Self-Hosting Matrix: Lessons Learned
Running your own Matrix homeserver sounds straightforward until you actually do it. Here is what I learned deploying Synapse, Element, and MAS on a single VPS.
Why Self-Host?
- Data sovereignty — your messages, your server, your rules
- Custom integrations — bridges, bots, and webhooks without vendor approval
- Learning — nothing teaches networking like debugging federation
The Architecture
The stack runs on a single 8-core, 32GB VPS with two orchestration layers:
| Layer | Purpose |
|---|---|
| Docker Compose | Reverse proxy, auth (Zitadel), email relay |
| K3s | Matrix stack (Synapse, MAS, Element Web) |
Why two layers?
helm upgrade.Element Server Suite (ESS) ships as a Helm chart.

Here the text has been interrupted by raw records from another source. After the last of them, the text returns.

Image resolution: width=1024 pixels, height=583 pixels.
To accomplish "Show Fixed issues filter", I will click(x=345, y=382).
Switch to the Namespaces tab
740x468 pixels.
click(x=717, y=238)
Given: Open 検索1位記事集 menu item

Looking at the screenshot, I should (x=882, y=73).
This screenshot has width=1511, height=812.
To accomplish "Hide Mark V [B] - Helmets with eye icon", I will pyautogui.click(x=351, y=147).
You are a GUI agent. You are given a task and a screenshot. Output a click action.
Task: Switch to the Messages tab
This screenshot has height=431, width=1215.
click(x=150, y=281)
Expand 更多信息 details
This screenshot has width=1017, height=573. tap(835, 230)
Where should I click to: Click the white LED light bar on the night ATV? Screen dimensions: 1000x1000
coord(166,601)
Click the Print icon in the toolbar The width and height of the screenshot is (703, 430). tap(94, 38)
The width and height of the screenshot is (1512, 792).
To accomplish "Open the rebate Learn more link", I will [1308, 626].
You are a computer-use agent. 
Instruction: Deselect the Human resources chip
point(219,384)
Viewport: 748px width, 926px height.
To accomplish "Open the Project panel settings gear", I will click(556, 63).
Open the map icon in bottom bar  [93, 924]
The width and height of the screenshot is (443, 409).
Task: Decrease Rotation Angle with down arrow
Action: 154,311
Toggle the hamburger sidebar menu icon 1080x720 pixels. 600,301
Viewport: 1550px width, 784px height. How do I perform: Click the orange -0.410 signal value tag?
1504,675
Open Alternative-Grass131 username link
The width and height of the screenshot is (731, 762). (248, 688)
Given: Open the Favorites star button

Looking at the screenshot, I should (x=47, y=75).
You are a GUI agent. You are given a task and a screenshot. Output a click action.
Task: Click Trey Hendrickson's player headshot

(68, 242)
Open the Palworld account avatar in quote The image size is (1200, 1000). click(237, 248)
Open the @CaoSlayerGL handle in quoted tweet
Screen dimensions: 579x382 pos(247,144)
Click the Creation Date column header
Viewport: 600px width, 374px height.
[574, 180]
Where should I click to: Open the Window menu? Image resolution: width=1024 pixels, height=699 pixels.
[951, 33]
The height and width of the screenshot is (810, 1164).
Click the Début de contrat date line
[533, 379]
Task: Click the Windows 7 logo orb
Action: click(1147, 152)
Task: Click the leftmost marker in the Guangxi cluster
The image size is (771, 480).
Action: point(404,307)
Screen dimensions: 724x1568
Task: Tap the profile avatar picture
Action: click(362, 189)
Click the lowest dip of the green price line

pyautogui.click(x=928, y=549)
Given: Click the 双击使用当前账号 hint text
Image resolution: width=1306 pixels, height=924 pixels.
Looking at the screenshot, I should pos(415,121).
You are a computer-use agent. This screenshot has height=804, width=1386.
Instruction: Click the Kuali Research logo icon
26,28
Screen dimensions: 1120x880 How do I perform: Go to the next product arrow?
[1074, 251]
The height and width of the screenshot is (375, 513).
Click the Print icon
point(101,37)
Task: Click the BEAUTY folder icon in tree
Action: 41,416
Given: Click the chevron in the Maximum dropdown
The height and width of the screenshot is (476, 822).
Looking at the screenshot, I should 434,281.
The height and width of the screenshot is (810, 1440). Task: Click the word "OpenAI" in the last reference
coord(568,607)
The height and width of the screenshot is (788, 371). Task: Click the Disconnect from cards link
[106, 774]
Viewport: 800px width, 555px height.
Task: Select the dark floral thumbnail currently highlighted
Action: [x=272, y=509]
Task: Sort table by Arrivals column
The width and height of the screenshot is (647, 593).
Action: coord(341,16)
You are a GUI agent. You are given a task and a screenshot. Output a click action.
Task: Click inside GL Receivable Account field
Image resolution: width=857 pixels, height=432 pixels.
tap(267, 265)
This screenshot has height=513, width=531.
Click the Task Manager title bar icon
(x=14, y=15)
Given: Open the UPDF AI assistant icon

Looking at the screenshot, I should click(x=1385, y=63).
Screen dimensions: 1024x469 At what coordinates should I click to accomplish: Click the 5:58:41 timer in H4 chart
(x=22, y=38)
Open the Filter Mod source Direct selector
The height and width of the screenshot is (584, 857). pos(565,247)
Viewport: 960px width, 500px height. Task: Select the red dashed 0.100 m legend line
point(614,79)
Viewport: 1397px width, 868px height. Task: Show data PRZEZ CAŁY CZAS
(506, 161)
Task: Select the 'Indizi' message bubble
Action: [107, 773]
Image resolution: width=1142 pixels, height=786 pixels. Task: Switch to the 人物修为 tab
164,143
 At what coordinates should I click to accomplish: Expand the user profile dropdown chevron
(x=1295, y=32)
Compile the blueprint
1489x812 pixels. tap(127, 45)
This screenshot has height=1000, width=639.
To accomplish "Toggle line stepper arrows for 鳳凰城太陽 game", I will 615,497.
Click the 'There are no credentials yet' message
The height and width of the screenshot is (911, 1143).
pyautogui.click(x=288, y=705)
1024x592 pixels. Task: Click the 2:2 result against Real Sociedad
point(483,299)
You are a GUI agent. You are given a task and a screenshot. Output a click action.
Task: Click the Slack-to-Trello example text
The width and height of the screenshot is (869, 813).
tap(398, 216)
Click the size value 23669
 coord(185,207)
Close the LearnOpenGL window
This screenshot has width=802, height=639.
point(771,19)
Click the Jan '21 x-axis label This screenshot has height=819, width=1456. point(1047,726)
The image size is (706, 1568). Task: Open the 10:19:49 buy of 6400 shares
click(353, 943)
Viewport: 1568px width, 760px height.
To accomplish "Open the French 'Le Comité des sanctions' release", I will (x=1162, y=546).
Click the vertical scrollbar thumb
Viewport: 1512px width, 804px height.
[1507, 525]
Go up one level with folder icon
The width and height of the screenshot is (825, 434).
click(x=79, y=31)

Running it in K3s keeps the Matrix stack self-contained and upgradeable via
The Hard Parts
1. TLS Termination Chain
Traffic flows through three layers:
Internet → Cloudflare → Host Traefik (TLS) → K3s Traefik (HTTP) → Pods
Getting the SSL modes right between Cloudflare (Full, not Flexible) and the two Traefik instances took several attempts.
2. Federation DNS
Matrix federation requires .well-known delegation at the server name domain. Since revur.net is both the landing page and the Matrix server name, the well-known paths need careful routing.
3. Authentication
Wiring Zitadel as the upstream OIDC provider for MAS (Matrix Authentication Service) means users get SSO across all services — but the initial setup has many moving parts.
Was It Worth It?
Absolutely. The infrastructure is the product for a privacy-focused community. Every message stays on hardware I control, and I understand every layer of the stack.